Philosopher’s Corner: The Justice of Carbon Taxes/Permits

As I’ve mentioned in previous posts, my academic background is in political philosophy and I tend to approach policy issues from a rights-based perspective. Though OpenMarket – and CEI in general – tend to focus on the consequences of policies, I think it’s useful to take some time to explore whether policies are just or unjust, not simply whether they are prudent or not. So, in these (few) posts that I will call “Philosopher’s Corner,” I will direct my remarks to those who are concerned with rights, not just consequences.

Today, I will look at solutions to global warming. As Reason Magazine recently pointed out, different libertarians endorse one of three different approaches: subsidizing technology, cap-and-trade/carbon tax, or doing nothing.

Let’s start with subsidies. From a libertarian perspective, taking innocent people’s money to give to others is wrong. (For a more detailed explanation, see Part II of the magnum opus of libertarian philosophy, Robert Nozick’s Anarchy, State, and Utopia.) Subsidies are a form of transfer – albeit targeted at people who make particular goods, not at people with a particular level of income. They are thus unjust.

Now, the question is whether carbon taxes and/or carbon permits are just. On the one hand, they seem like other taxes: the government taking people’s money and spending it. But there is one case in which libertarians agree it is just for the government to take someone’s money: when that person has violated another’s rights and owes her compensation. If I dump toxic chemicals onto my colleague Courtney Long‘s lawn, I owe her compensation. The government may take money from me and give it to Courtney – a typical tort action.

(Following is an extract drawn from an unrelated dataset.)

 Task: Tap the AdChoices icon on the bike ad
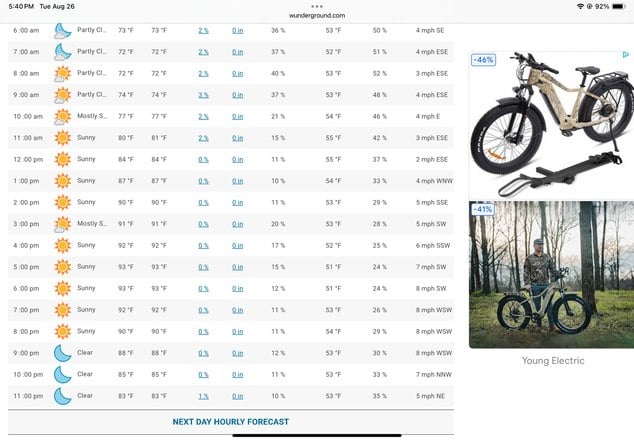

Carbon taxes are like this, on a larger scale. The air, I contend, should be viewed as commonly-owned property. Air is fundamentally non-excludable. The air molecules in my room now will shortly leave and be replaced by new ones; I can’t need to make contracts with individual molecule owners every time I breathe in and out. (Note that my view of common ownership requires a principle of initial acquisition very different than the traditional Lockean version.) Since everyone owns the air, everyone’s rights are violated when someone dumps a pollutant into the air. Since carbon dioxide is a pollutant, carbon emiters violate rights.

But of course, individual victims cannot sue individual tortfeasors; the transaction costs are far too vast. Carbon taxes get around this problem by in essence functioning as a giant class action tort suit. Carbon taxes make everyone pay for every bit of pollutant they emit into common property. Carbon permits do this too, though they allow for trading and they require the government to set a permissible level of caron dioxide rather than a flat price for carbon emissions. The government should take the proceeds of either the carbon tax or the permit auction and distribute them equally, since all have an equal property right in the air.

Such an action would be just, but it may not be prudent. Exactly how bad carbon dioxide is – and thus, how high the tax or the cap should be – is not totally clear. New technologies might substantially reduce the bad impacts of carbon. It may well be that carbon taxes at any level would do more harm to the economy than would warming. So, though taxes or cap-and-trade policies may not be unjust, they may result in bad consequences nonetheless.